■ PASAJE ■

+ + + + +

El descabezamiento teleológico del sentido de la emancipación revolucionaria, tal como lo hemos descrito, tiene como respuesta dos posicionamientos filosóficos fundamentales: por un lado, la afirmación del acontecimiento como novedad; por otro lado, la suspensión o vaciamiento como apertura a la irreductible alteridad. Novedad radical, acontecimiento, alteridad absoluta, suspensión, vacío, son elementos de la antigua narración revolucionaria que se desacoplan y son ahora afirmados por sí mismos.

Se abren así múltiples líneas, a menudo entrecruzadas, en las que se exploran y ensayan conceptualmente los territorios y las prácticas de esas otras políticas. De la política del deseo a la política de la amistad, de la resistencia como creación a la resistencia como inoperancia o como potencia de no hacer, de la comunidad como afecto a la comunidad como impropiedad, del lenguaje como consigna al lenguaje como indecibilidad… Entre esas dos coordenadas vemos proliferar todo tipo de propuestas, de desplazamientos, de elaboraciones y reelaboraciones. Pero básicamente se juegan dos opciones: una ontología del ser productivo y pleno, hinchado de virtualidades y afirmativo en su mismo modo de ser, o la suspensión de toda ontología en el entre, en el intervalo, en la indecidibilidad, en la irrepresentabilidad, en la imposibilidad. Para la primera opción, el signo de lo político es la novedad. Para el segundo, la alteridad que puede hacer su aparición en ese entre. Para la primera, por tanto, hacer política es crear nuevas posibilidades de vida como forma de resistencia al presente. Para la segunda, se trata abrir intervalos tanto en la realidad como en el lenguaje en los que esa alteridad irreductible pueda irrumpir y ser acogida en su capacidad de distorsión de lo dado. Lo que hemos conocido como políticas de la diferencia, de la multiplicidad, de la alteridad, como políticas deconstructivas, como apuestas por un sentido renovado de la democracia, etc se mueven, de una manera u otra, sobre estas dos opciones ontológicas fundamentales.

+ + + + +

■ PROBLEMA PLANTEADO ■
¿Puedes transcribir literalmente la parte del pasaje sobre la emancipación revolucionaria que va desde "El descabezamiento teleológico" hasta "por sí mismos."?

■ DATOS PROPORCIONADOS ■
+ + + + +

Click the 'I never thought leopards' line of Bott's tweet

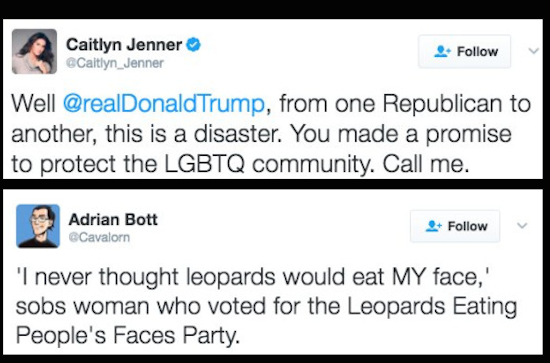[x=253, y=277]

+ + + + +

■ SOLUCIÓN DEL PROBLEMA ■
El descabezamiento teleológico del sentido de la emancipación revolucionaria, tal como lo hemos descrito, tiene como respuesta dos posicionamientos filosóficos fundamentales: por un lado, la afirmación del acontecimiento como novedad; por otro lado, la suspensión o vaciamiento como apertura a la irreductible alteridad. Novedad radical, acontecimiento, alteridad absoluta, suspensión, vacío, son elementos de la antigua narración revolucionaria que se desacoplan y son ahora afirmados por sí mismos.